--- Start Exercise inputs ---

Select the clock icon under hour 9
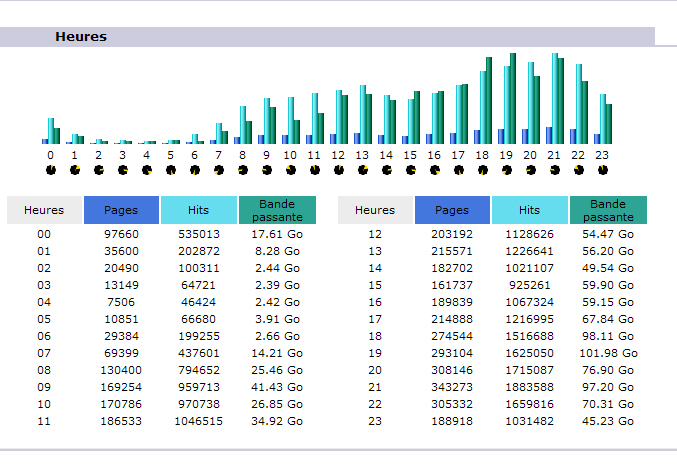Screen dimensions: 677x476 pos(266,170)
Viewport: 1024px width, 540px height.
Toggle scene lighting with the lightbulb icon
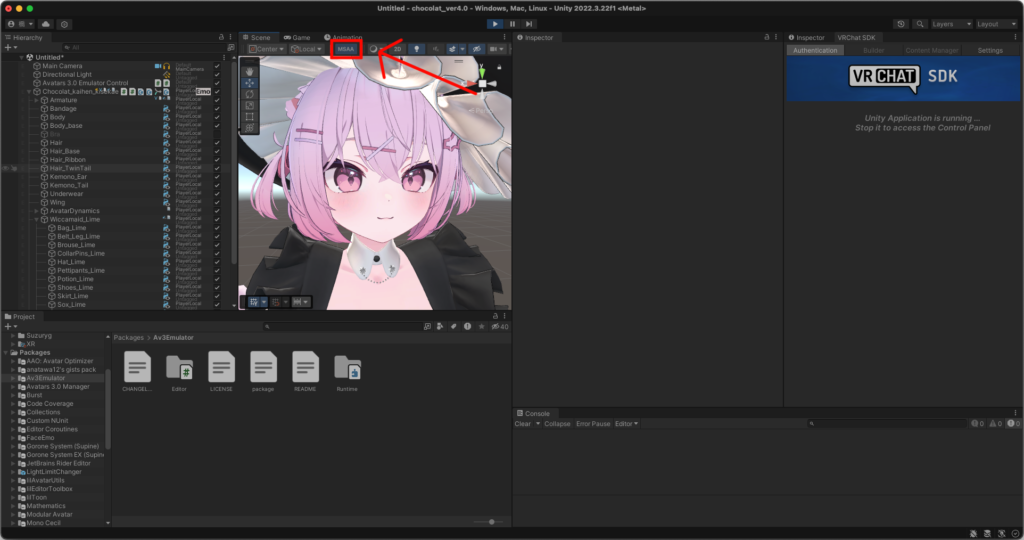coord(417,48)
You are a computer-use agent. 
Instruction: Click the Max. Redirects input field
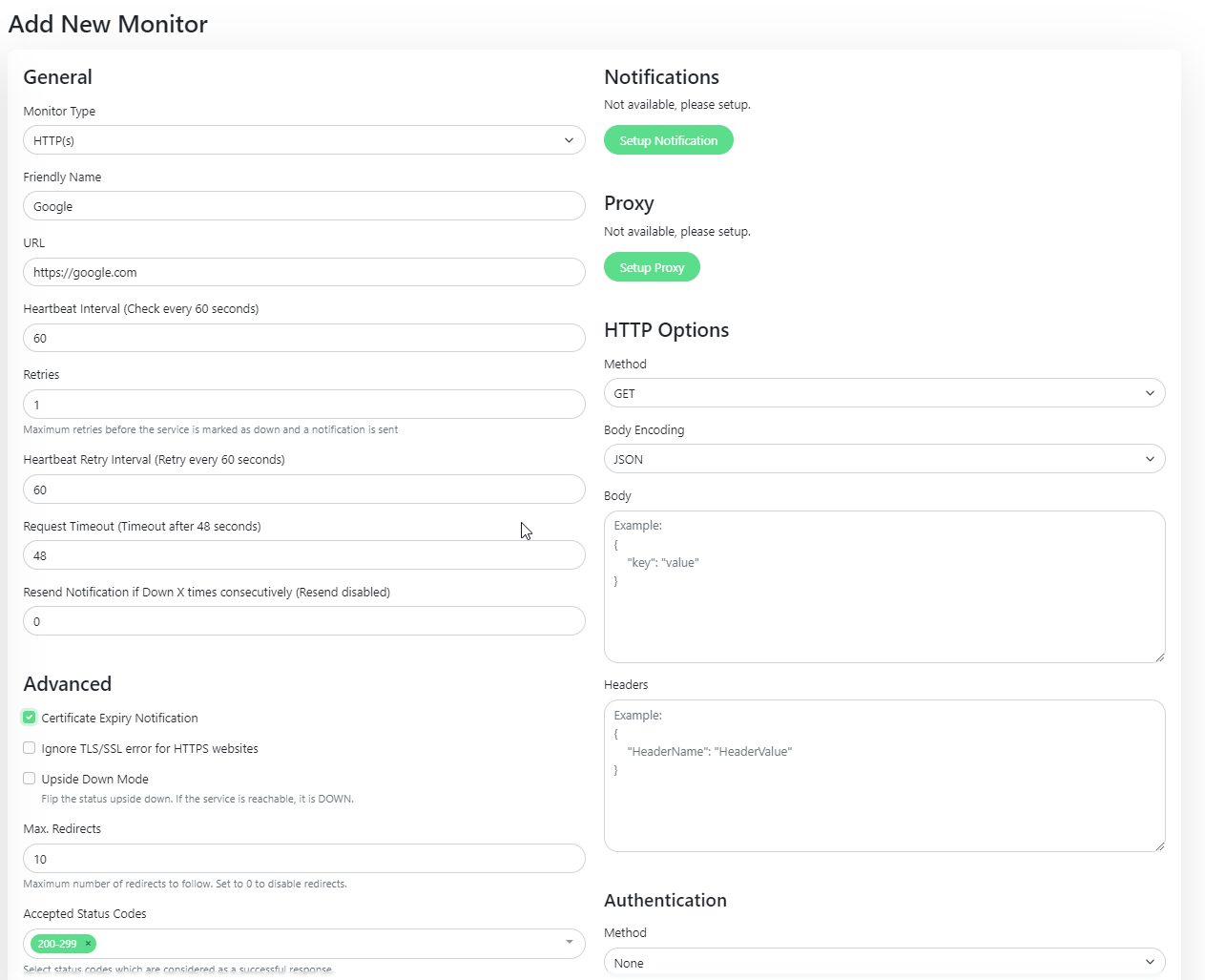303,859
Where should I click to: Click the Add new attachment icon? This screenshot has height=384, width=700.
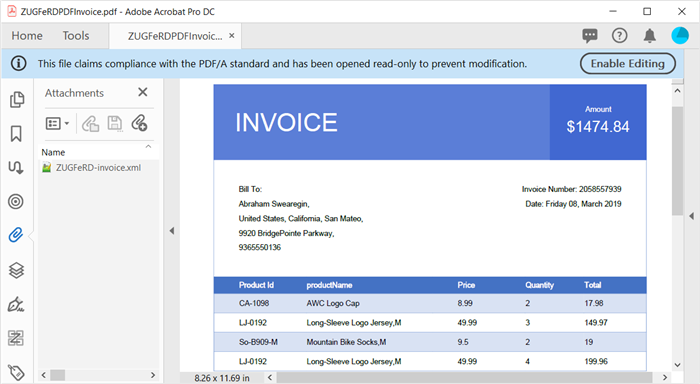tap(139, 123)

--- End Exercise inputs ---

> **Task directions**:
Can you rewrite the rows above, replacing every "icon" with "button" and changing nothing else? Leave the pictures out of your answer.

> **Result for this exercise**:
Select the clock button under hour 9
Screen dimensions: 677x476 pos(266,170)
Viewport: 1024px width, 540px height.
Toggle scene lighting with the lightbulb button
coord(417,48)
You are a computer-use agent. 
Instruction: Click the Max. Redirects input field
303,859
Where should I click to: Click the Add new attachment button? This screenshot has height=384, width=700.
tap(139, 123)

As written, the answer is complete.